▶ Extracted records:

◇ ◇ ◇

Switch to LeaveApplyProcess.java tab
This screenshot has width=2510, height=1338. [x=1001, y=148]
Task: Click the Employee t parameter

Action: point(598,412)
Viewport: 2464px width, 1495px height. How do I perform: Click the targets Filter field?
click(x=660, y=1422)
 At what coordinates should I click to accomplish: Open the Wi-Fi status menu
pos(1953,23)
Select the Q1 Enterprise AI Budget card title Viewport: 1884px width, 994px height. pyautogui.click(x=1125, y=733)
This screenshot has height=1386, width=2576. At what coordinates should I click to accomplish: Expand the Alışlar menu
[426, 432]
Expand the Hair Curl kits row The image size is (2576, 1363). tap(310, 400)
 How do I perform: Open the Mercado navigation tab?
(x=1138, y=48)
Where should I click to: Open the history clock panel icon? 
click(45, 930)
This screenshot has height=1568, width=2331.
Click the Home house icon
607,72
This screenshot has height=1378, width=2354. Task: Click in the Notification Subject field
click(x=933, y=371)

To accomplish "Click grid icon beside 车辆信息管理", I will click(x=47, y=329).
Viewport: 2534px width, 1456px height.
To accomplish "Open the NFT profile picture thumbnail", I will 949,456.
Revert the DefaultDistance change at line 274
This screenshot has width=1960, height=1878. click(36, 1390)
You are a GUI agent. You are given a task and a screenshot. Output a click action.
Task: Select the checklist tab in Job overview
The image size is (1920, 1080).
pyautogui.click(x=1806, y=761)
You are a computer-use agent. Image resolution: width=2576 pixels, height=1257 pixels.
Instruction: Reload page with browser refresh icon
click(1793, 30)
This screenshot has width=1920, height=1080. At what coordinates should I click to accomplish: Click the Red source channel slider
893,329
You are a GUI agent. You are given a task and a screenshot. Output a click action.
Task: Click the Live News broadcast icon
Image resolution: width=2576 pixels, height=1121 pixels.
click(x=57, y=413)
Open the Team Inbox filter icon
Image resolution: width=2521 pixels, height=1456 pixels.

◇ ◇ ◇

Read through the data above. Report each line that has the word "will".

▶ Result:
To accomplish "Click grid icon beside 车辆信息管理", I will click(x=47, y=329).
To accomplish "Open the NFT profile picture thumbnail", I will 949,456.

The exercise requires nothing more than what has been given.